▶ _WHAT YOU ARE ASKED TO DO_: Arrange every line of the rows below as a Markdown table with the columns Line No. and Text, leaving out blank lines.
===== DATASET ROWS =====
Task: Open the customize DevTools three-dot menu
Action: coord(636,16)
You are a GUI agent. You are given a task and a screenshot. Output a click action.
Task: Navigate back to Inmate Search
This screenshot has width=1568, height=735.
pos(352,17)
=====
▶ _SOLUTION FOR THIS PROBLEM_:
| Line No. | Text |
|---|---|
| 1 | Task: Open the customize DevTools three-dot menu |
| 2 | Action: coord(636,16) |
| 3 | You are a GUI agent. You are given a task and a screenshot. Output a click action. |
| 4 | Task: Navigate back to Inmate Search |
| 5 | This screenshot has width=1568, height=735. |
| 6 | pos(352,17) |